◆ **Aim**
Copy out every line of the listing below word for word, keeping the order and wording unchanged.

◆ **Material for the task**
● ● ● ● ●

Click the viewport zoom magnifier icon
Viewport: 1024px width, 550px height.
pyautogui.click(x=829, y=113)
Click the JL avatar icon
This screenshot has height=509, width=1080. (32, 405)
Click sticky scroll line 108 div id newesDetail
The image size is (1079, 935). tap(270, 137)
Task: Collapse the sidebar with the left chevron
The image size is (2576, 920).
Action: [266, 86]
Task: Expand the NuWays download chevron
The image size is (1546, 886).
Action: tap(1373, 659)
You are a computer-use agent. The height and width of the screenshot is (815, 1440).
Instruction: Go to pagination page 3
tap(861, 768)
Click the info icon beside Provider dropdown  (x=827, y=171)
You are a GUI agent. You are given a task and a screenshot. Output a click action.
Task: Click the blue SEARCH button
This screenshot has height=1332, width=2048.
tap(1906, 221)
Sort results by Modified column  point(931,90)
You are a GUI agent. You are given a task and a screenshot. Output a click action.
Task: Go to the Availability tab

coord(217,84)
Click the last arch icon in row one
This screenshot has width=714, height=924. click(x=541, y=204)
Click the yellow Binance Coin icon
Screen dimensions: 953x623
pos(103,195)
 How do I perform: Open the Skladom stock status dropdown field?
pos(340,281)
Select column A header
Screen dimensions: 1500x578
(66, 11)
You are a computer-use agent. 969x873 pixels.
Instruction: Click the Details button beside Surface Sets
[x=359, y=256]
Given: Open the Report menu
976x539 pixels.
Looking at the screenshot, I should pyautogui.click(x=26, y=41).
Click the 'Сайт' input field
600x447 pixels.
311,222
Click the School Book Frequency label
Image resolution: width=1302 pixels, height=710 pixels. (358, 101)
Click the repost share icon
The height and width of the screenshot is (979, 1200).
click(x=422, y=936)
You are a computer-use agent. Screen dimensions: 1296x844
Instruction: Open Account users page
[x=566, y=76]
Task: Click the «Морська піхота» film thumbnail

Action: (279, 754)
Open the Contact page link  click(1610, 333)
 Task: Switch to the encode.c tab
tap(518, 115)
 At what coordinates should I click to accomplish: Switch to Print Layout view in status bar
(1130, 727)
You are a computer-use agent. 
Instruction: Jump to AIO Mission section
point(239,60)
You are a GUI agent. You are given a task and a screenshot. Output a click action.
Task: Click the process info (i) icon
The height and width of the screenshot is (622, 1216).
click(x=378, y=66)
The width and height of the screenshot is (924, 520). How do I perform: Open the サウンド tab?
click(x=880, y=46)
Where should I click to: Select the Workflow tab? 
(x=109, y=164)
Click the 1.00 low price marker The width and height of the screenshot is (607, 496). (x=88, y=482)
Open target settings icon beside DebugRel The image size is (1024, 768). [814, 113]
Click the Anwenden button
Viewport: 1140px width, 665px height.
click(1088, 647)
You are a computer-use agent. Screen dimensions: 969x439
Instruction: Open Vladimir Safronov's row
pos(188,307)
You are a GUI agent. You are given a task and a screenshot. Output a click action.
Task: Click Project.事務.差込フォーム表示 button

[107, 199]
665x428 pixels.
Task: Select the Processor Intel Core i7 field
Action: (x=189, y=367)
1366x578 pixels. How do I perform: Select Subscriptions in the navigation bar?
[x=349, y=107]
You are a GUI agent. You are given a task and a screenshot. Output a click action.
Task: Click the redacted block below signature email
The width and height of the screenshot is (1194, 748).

● ● ● ● ●

◆ **Task response**
Click the viewport zoom magnifier icon
Viewport: 1024px width, 550px height.
pyautogui.click(x=829, y=113)
Click the JL avatar icon
This screenshot has height=509, width=1080. (32, 405)
Click sticky scroll line 108 div id newesDetail
The image size is (1079, 935). tap(270, 137)
Task: Collapse the sidebar with the left chevron
The image size is (2576, 920).
Action: [266, 86]
Task: Expand the NuWays download chevron
The image size is (1546, 886).
Action: tap(1373, 659)
You are a computer-use agent. The height and width of the screenshot is (815, 1440).
Instruction: Go to pagination page 3
tap(861, 768)
Click the info icon beside Provider dropdown  (x=827, y=171)
You are a GUI agent. You are given a task and a screenshot. Output a click action.
Task: Click the blue SEARCH button
This screenshot has height=1332, width=2048.
tap(1906, 221)
Sort results by Modified column  point(931,90)
You are a GUI agent. You are given a task and a screenshot. Output a click action.
Task: Go to the Availability tab

coord(217,84)
Click the last arch icon in row one
This screenshot has width=714, height=924. click(x=541, y=204)
Click the yellow Binance Coin icon
Screen dimensions: 953x623
pos(103,195)
 How do I perform: Open the Skladom stock status dropdown field?
pos(340,281)
Select column A header
Screen dimensions: 1500x578
(66, 11)
You are a computer-use agent. 969x873 pixels.
Instruction: Click the Details button beside Surface Sets
[x=359, y=256]
Given: Open the Report menu
976x539 pixels.
Looking at the screenshot, I should pyautogui.click(x=26, y=41).
Click the 'Сайт' input field
600x447 pixels.
311,222
Click the School Book Frequency label
Image resolution: width=1302 pixels, height=710 pixels. (358, 101)
Click the repost share icon
The height and width of the screenshot is (979, 1200).
click(x=422, y=936)
You are a computer-use agent. Screen dimensions: 1296x844
Instruction: Open Account users page
[x=566, y=76]
Task: Click the «Морська піхота» film thumbnail

Action: (279, 754)
Open the Contact page link  click(1610, 333)
 Task: Switch to the encode.c tab
tap(518, 115)
 At what coordinates should I click to accomplish: Switch to Print Layout view in status bar
(1130, 727)
You are a computer-use agent. 
Instruction: Jump to AIO Mission section
point(239,60)
You are a GUI agent. You are given a task and a screenshot. Output a click action.
Task: Click the process info (i) icon
The height and width of the screenshot is (622, 1216).
click(x=378, y=66)
The width and height of the screenshot is (924, 520). How do I perform: Open the サウンド tab?
click(x=880, y=46)
Where should I click to: Select the Workflow tab? 
(x=109, y=164)
Click the 1.00 low price marker The width and height of the screenshot is (607, 496). (x=88, y=482)
Open target settings icon beside DebugRel The image size is (1024, 768). [814, 113]
Click the Anwenden button
Viewport: 1140px width, 665px height.
click(1088, 647)
You are a computer-use agent. Screen dimensions: 969x439
Instruction: Open Vladimir Safronov's row
pos(188,307)
You are a GUI agent. You are given a task and a screenshot. Output a click action.
Task: Click Project.事務.差込フォーム表示 button

[107, 199]
665x428 pixels.
Task: Select the Processor Intel Core i7 field
Action: (x=189, y=367)
1366x578 pixels. How do I perform: Select Subscriptions in the navigation bar?
[x=349, y=107]
You are a GUI agent. You are given a task and a screenshot. Output a click action.
Task: Click the redacted block below signature email
The width and height of the screenshot is (1194, 748).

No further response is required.